DATA Start Marker

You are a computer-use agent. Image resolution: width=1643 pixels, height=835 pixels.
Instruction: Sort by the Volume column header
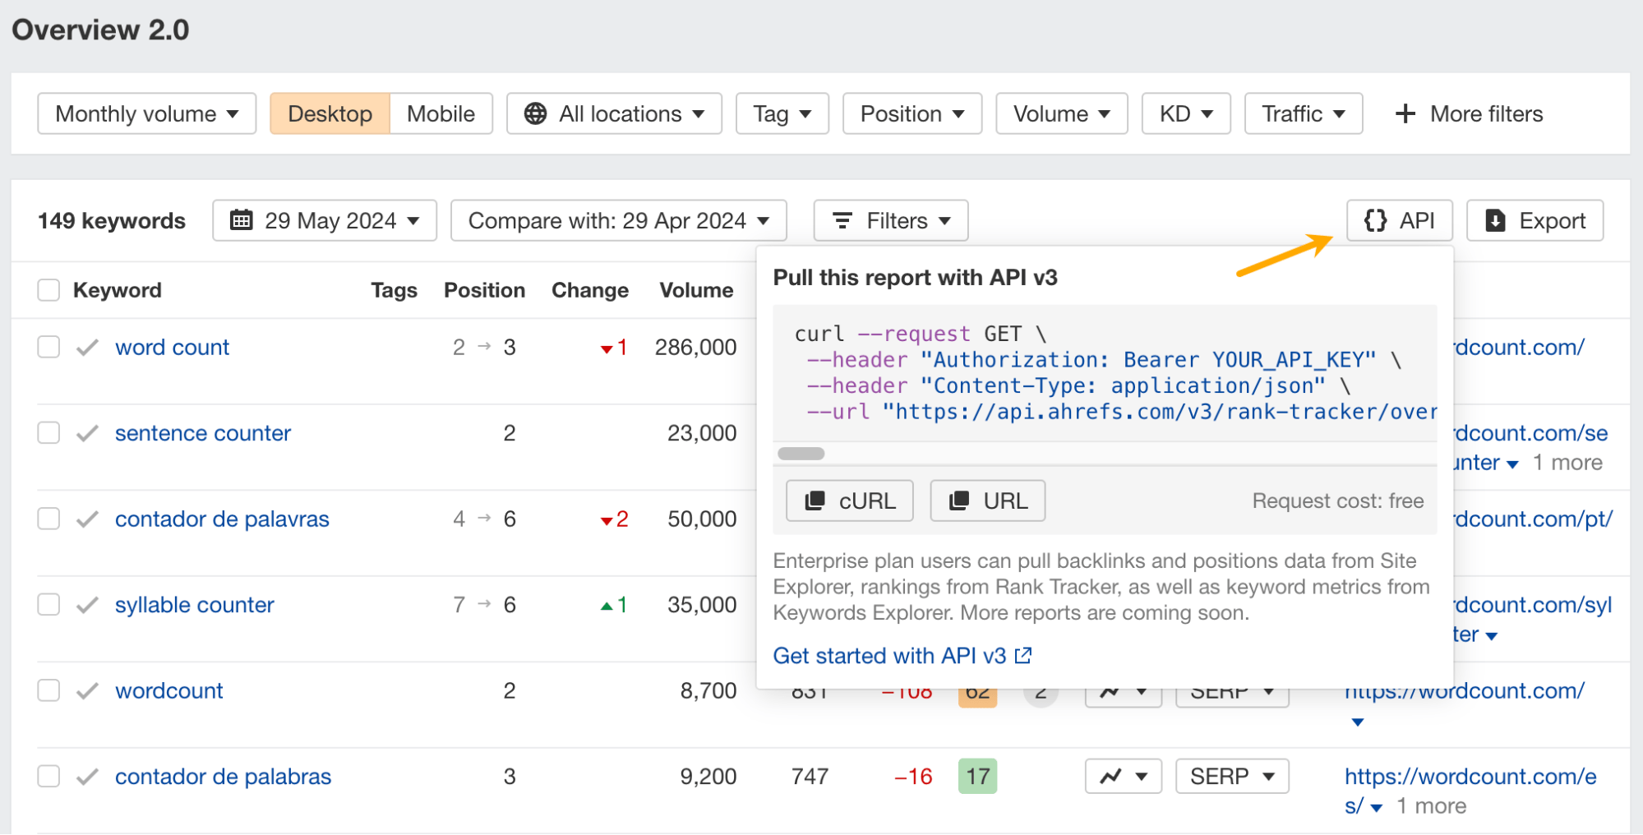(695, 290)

DATA End Marker
DATA Start Marker

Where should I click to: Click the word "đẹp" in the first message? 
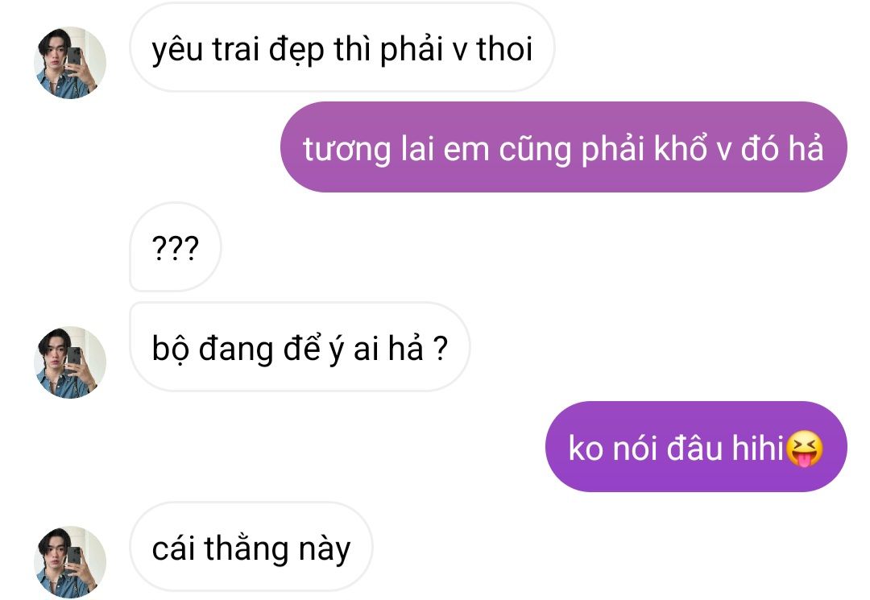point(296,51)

DATA End Marker
DATA Start Marker

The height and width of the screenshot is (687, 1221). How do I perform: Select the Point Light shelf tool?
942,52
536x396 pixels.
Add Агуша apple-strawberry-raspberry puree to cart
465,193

DATA End Marker

State the number of lines in the listing above that include "pixels", and add nothing else.

2